→ WORK ITEM
Select and copy out every line in the records containing "axis".

*** Opening of GIVEN INFORMATION ***

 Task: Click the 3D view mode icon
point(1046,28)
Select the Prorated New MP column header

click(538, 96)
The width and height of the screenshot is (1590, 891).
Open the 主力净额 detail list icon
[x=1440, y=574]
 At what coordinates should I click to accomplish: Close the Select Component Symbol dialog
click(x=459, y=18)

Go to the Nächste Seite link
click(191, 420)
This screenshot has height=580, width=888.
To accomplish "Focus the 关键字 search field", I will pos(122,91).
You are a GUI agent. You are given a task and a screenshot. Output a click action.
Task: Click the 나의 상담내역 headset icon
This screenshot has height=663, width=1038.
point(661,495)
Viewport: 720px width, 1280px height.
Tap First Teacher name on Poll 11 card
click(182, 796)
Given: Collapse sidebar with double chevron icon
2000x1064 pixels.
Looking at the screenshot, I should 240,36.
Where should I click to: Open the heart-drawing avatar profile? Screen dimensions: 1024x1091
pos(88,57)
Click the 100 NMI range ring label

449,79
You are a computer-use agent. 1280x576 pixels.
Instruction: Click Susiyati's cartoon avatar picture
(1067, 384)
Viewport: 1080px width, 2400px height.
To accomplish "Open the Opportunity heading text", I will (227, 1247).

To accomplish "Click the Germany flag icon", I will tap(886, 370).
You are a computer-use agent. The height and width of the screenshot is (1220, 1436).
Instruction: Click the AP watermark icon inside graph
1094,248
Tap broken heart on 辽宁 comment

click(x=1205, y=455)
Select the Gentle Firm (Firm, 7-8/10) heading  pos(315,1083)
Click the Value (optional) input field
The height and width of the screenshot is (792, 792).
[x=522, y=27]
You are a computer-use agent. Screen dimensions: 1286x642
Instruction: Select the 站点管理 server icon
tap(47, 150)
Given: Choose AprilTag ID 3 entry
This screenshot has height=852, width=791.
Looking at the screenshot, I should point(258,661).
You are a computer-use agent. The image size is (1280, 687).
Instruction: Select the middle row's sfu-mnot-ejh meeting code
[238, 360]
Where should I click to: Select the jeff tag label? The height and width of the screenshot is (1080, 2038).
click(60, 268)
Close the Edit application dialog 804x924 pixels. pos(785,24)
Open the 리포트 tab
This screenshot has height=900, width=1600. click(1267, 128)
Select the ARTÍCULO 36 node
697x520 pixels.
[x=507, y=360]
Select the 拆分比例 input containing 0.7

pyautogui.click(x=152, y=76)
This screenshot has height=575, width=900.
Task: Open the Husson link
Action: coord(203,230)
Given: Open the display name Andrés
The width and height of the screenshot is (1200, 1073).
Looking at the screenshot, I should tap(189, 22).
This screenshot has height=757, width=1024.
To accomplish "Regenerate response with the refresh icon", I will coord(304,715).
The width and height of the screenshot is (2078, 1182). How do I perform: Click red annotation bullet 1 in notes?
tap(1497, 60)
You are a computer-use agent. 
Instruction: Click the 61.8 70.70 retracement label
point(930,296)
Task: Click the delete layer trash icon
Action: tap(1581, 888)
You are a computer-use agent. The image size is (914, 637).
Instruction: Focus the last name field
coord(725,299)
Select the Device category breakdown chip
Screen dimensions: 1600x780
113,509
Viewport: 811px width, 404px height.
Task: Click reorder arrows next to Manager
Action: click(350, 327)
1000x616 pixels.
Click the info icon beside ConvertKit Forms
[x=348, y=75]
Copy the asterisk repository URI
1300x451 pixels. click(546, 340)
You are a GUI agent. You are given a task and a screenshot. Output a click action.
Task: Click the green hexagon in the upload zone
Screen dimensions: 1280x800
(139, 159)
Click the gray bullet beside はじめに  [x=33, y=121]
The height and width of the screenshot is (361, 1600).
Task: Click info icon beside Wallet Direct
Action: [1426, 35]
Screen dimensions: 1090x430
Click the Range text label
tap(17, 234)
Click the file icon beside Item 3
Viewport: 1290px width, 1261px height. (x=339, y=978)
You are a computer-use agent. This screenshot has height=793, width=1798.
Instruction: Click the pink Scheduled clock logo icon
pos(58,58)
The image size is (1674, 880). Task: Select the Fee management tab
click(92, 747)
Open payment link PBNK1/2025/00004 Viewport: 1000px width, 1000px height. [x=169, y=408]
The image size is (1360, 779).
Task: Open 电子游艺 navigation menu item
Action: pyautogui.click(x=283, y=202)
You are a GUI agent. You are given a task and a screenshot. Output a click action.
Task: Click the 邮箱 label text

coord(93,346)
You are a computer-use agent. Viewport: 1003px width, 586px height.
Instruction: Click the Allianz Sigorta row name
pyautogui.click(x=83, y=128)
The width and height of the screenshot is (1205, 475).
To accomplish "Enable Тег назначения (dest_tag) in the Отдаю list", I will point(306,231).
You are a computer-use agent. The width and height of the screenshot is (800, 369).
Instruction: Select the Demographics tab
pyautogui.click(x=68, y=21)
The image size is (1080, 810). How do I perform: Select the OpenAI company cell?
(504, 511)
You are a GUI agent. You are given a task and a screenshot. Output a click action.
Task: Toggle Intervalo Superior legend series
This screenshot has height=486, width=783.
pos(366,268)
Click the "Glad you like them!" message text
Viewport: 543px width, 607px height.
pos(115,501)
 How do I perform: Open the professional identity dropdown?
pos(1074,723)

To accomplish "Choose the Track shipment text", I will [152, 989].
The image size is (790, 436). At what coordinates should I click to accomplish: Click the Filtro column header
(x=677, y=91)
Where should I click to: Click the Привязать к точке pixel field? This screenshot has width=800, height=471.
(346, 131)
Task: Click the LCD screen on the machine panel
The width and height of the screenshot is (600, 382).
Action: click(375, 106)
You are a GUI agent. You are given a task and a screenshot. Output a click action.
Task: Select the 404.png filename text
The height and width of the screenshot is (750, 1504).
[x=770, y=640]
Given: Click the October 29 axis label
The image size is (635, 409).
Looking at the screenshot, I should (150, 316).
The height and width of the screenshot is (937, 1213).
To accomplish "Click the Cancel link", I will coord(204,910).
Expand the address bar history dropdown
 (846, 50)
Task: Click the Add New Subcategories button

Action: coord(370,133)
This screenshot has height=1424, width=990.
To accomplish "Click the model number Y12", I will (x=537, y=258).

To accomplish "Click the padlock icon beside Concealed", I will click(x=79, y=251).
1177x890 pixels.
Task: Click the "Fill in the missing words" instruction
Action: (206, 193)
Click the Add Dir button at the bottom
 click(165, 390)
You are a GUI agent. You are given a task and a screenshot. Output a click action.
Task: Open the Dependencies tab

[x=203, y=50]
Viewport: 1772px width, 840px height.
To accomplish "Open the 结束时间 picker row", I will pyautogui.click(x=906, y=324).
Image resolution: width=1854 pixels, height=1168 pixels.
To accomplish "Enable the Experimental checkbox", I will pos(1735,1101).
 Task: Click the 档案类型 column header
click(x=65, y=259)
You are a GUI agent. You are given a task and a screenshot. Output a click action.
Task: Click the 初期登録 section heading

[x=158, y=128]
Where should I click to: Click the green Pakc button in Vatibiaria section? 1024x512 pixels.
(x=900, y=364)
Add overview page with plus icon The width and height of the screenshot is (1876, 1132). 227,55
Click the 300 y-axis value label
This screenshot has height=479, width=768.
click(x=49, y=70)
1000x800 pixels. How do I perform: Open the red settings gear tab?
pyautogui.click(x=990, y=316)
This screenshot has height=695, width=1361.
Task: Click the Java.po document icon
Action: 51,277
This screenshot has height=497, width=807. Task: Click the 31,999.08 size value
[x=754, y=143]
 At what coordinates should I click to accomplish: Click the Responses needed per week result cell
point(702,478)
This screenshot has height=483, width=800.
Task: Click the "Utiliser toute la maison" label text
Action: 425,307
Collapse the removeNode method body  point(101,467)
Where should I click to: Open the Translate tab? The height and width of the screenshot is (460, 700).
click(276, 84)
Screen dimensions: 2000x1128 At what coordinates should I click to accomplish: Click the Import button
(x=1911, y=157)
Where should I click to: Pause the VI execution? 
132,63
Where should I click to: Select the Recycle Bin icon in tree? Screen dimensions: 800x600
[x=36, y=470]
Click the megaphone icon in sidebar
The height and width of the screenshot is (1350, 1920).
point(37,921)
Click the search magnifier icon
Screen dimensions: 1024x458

*** Close of GIVEN INFORMATION ***

→ ANSWER AREA
Given: Click the October 29 axis label
Click the 300 y-axis value label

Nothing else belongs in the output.